Playing with justice like a jigsaw puzzle
Because various laws that are interfering with justice have come one after the other in a nonstop fashion, I call them jigsaw puzzles.
The president of the Supreme Court of Appeals, Ali Alkan, has carefully refrained from making public statements, avoiding any arguments. Deputy Prime Minister Bülent Arınç said of him, “Esteemed Alkan is one of those people who represent the Supreme Court of Appeals thoroughly, deservedly.”
Yes, deservedly, thoroughly. Have we seen Ali Alkan involved in one argument or any sentence that could be interpreted as political? When he saw that the warnings he made during his speech to the opening of the new court year on Sept. 1 hit the wall, he had to raise his voice to defend the independence of the judiciary; he made his “note for history” statement.
To sum up a few of Alkan’s criticisms, he said it was against the Constitution for legislation to interfere with justice through the issuance of regulations regarding the workings of the high court’s internal administration.
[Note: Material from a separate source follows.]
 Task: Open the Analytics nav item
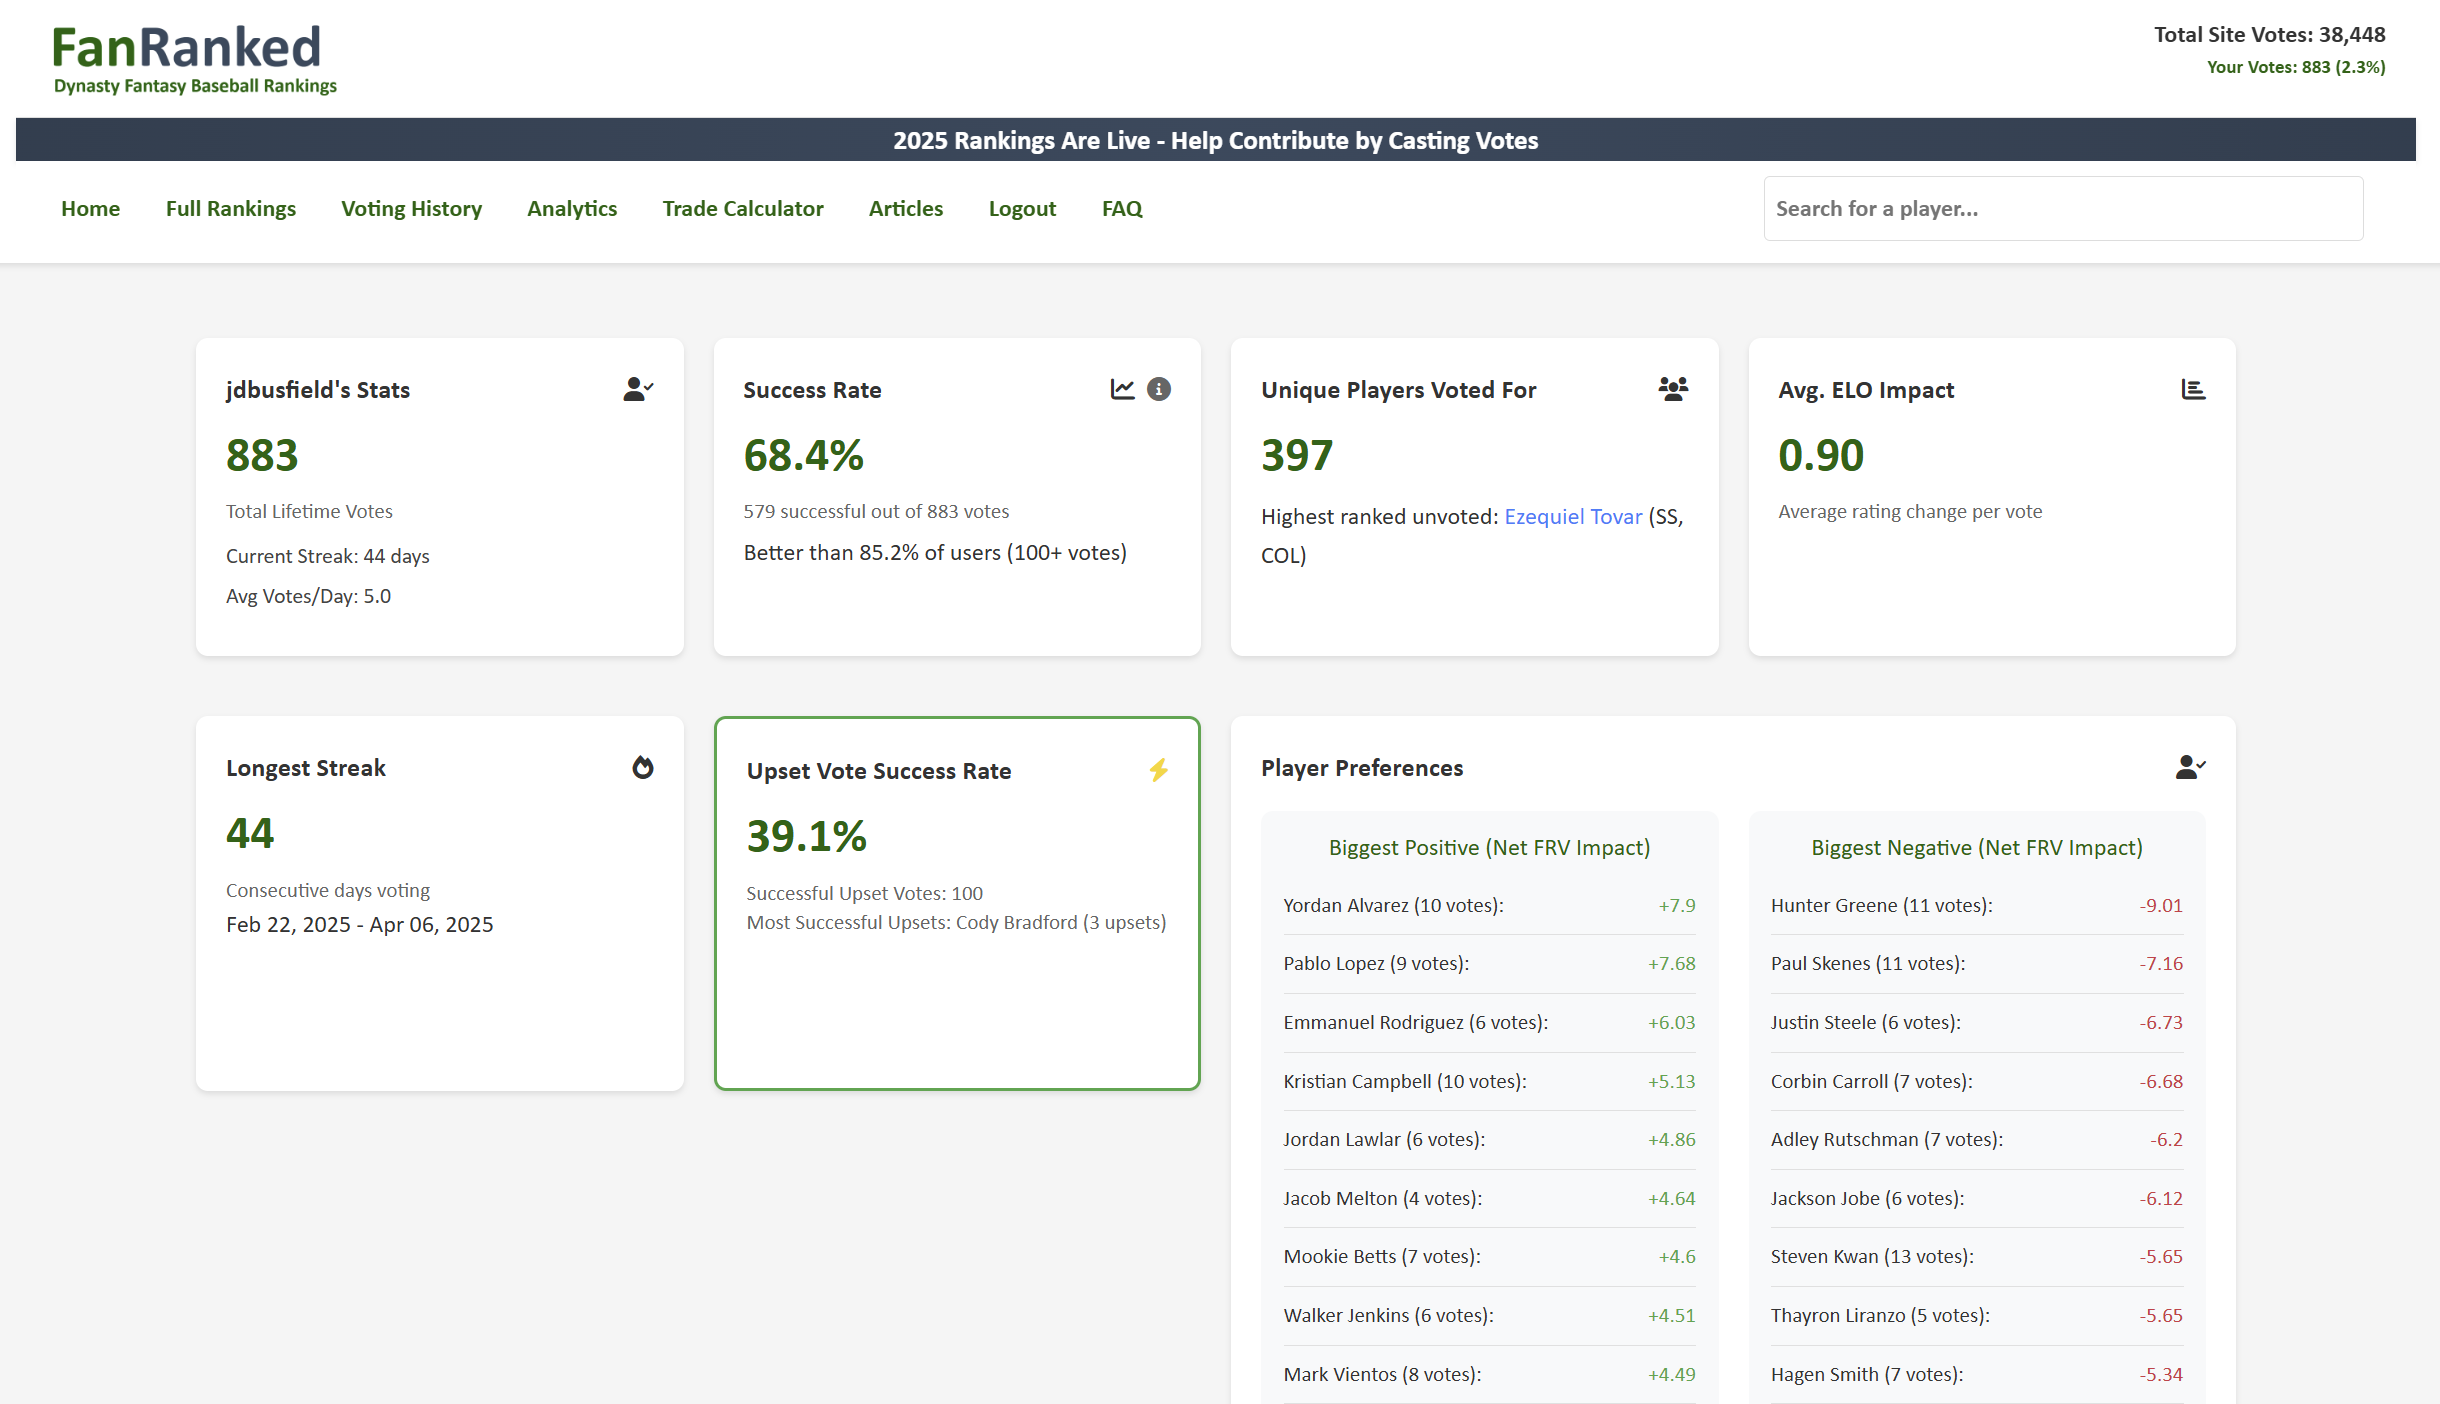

With the intermediate Court of Appeals to be set up soon, the number of files in the Supreme Court of Appeals will be reduced by a rate of 90 percent. Despite this, now, with a new bill, 130 judges have been added to the high court to make the total 516. This cannot be explained by public interest.
“With the law dated June 28, 2014, the distribution in the Presidential Council of the high court and the distribution of members in departments have already been changed. What happened in six months that now it is being changed once again?”
Let me answer this. In these six months, the High Council of Judges and Prosecutors (HSYK) elections were held. The government was already expecting the list prepared by the Justice Ministry to win the HSYK elections to interfere once more in the high court. That list duly won, and now they are implementing this political program that was decided earlier for the Supreme Court of Appeals.
Not judicial but political
What I have been writing above are not interpretations; they are material facts. The following was what civil servants at the ministry told members of the high court when they were called to the Justice Ministry for the member elections in July: “If you do not elect our list, then we will make a new law in fall and appoint 100 new members to the Supreme Court of Appeals, so think accordingly!”
I wrote this on July 16 to put it on the record. This is not a package that merely brings a new order to the Supreme Court of Appeals and the Council of State. This is the umpteenth package where “our lists” make a series of “our laws.”
This is blatantly political. It is not done with the thought any public interest that is defined in the law or in the legal mentality; they are judicial laws that are issued with political thoughts. Justice Minister Bekir Bozdağ himself said, “You can criticize this as playing with a jigsaw puzzle.”
In his answer to the president of the Supreme Court of Appeals, Bozdağ did not explain why they did not consult the judiciary; he does not mention a reason that can be acceptable judicially. “Legislative activity is not interference with justice,” he said.
If the principle of the separation of powers was respected, then it could have been correct. However, there are many legal documents showing how justice is subject to interference through legislation, that is, via the parliamentary majority. The latest one of those is the annulment by the Constitutional Court of the law that made the HSYK dependent on the ministry. Anybody who reads this annulment decision will be able to see, with its evidence, that the aim of creating a justice in harmony with the executive is what is being sought.
The “package” in Parliament is also one of the phases to implement the same aim.
Professor Tahir Taner, when he refused to sign the May 27, 1960, coup communiques that were against the fundamental principles of law, said, “I have a fear of history.” Yes, one should fear the judgment of history; one should avoid these “jigsaw puzzles” over justice.